In the data below, find the line with "Task: Click the" and the line with "Viewport: 832px width, 1456px", then restate both and every line between them exactly, minus the pictures.

■ **INPUT RECORDS**:

----------------

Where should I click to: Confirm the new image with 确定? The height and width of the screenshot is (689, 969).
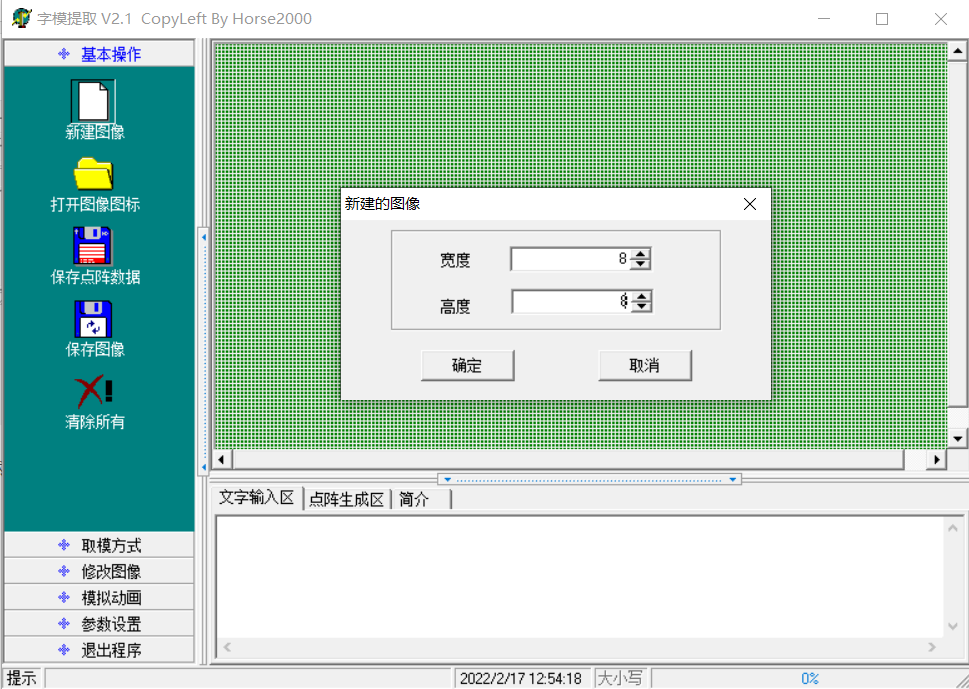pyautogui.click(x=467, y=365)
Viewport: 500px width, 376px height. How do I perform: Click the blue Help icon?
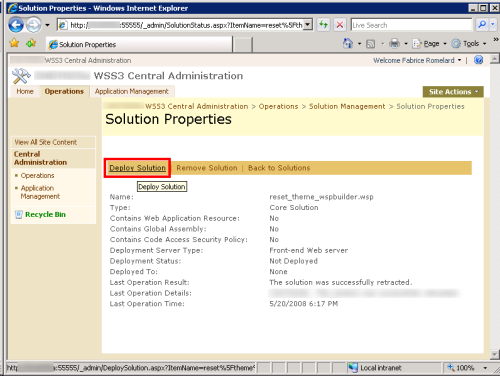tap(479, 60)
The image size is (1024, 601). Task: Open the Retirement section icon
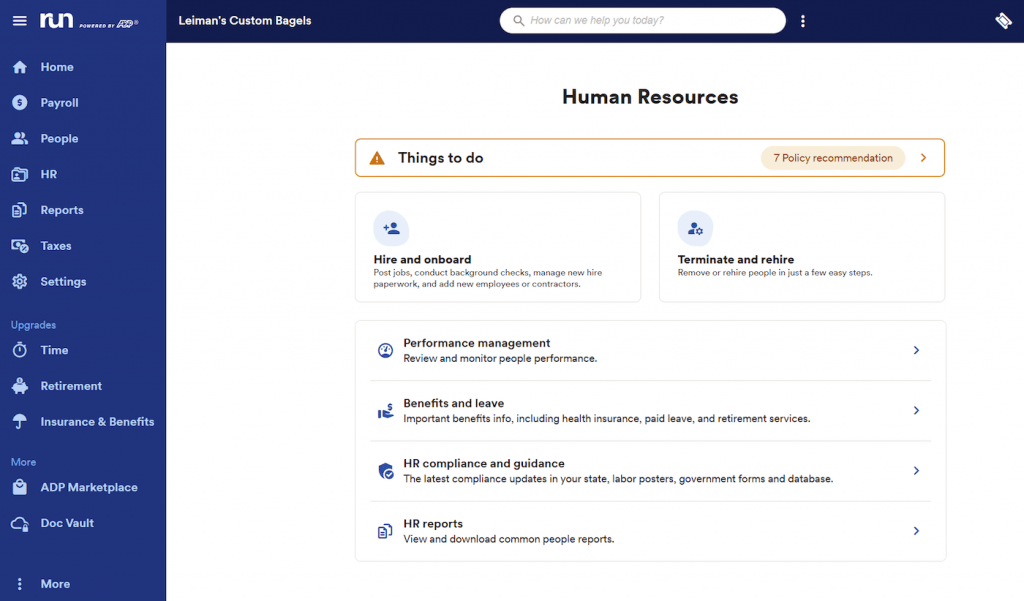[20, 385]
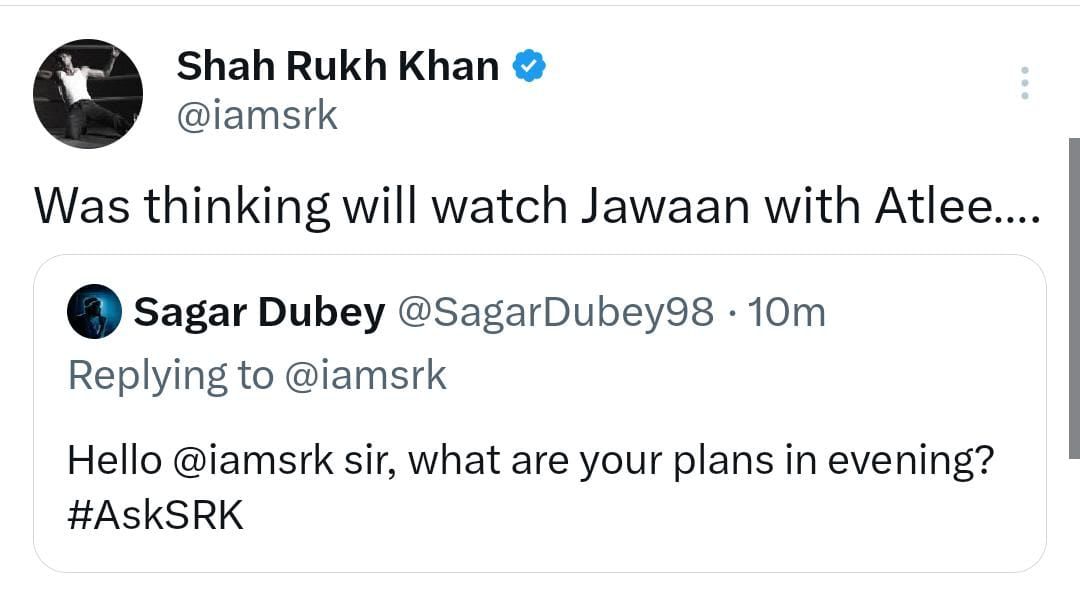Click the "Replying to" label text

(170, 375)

----------------

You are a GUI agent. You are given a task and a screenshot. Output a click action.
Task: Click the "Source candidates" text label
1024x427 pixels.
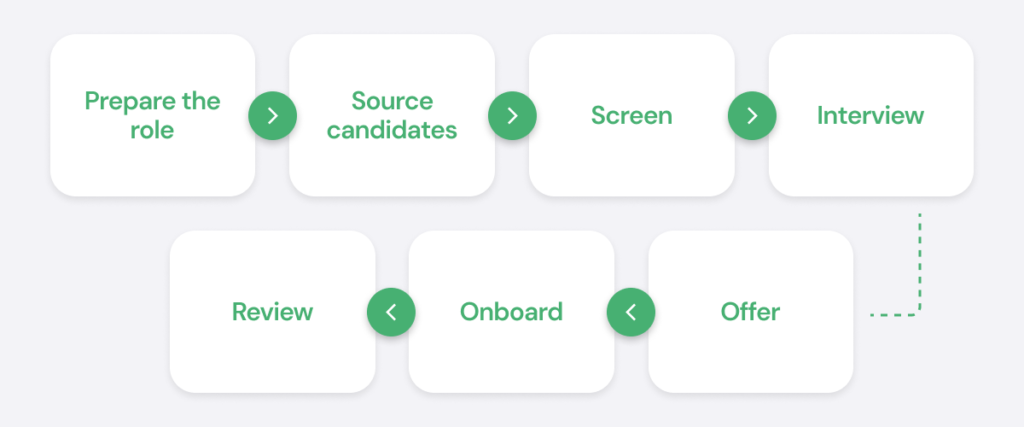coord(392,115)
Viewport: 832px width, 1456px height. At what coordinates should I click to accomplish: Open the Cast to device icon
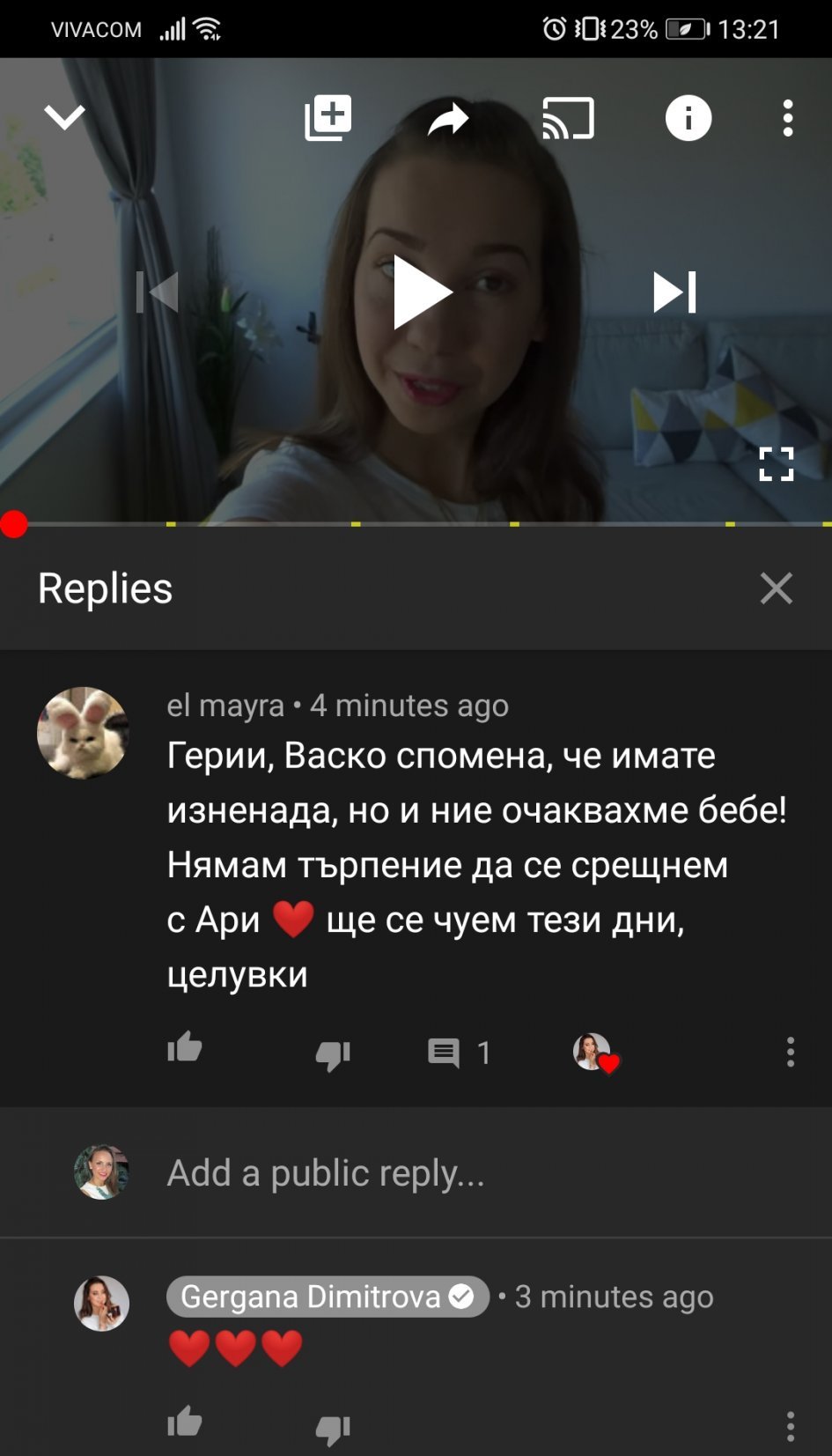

----------------

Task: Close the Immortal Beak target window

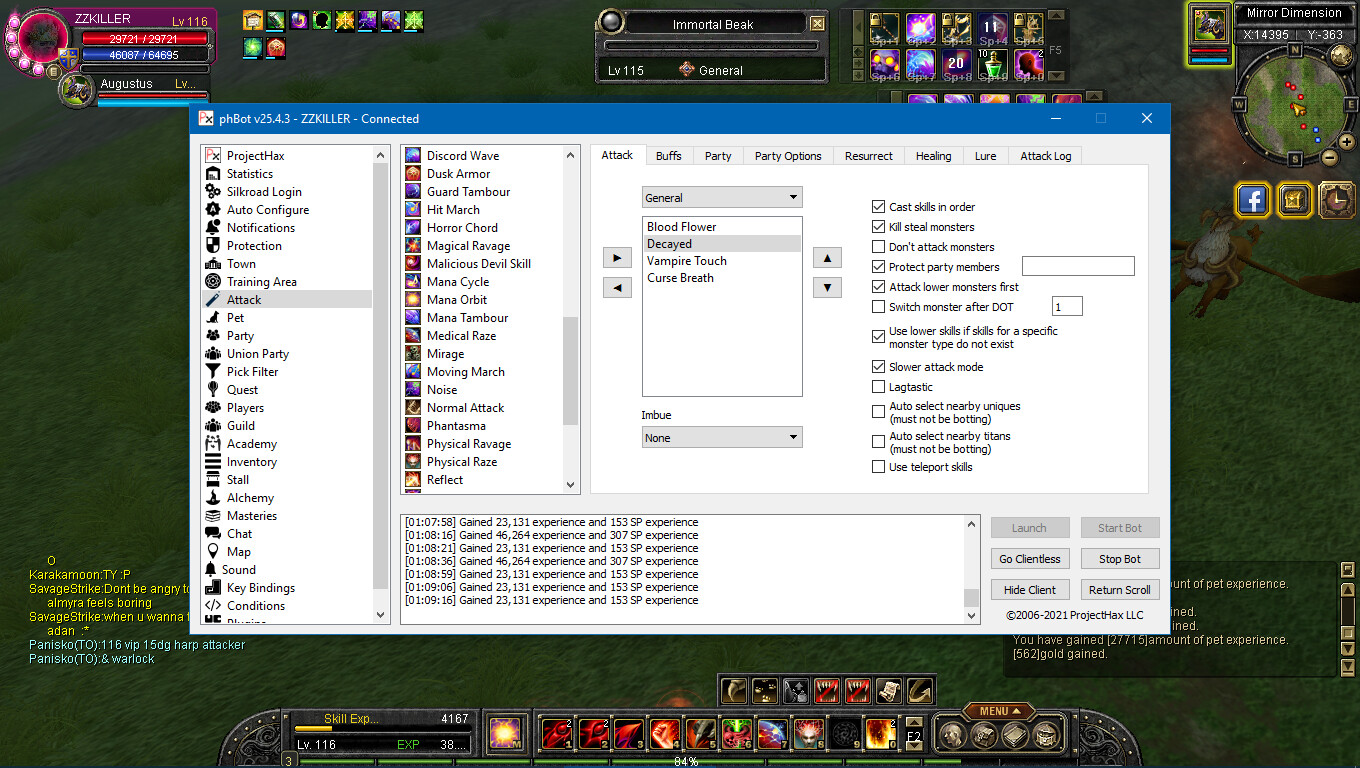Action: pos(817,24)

----------------

■ **RESPONSE AREA**:
Task: Click the "Source candidates" text label
1024x427 pixels.
coord(392,115)
Viewport: 832px width, 1456px height. At what coordinates should I click to accomplish: Open the Cast to device icon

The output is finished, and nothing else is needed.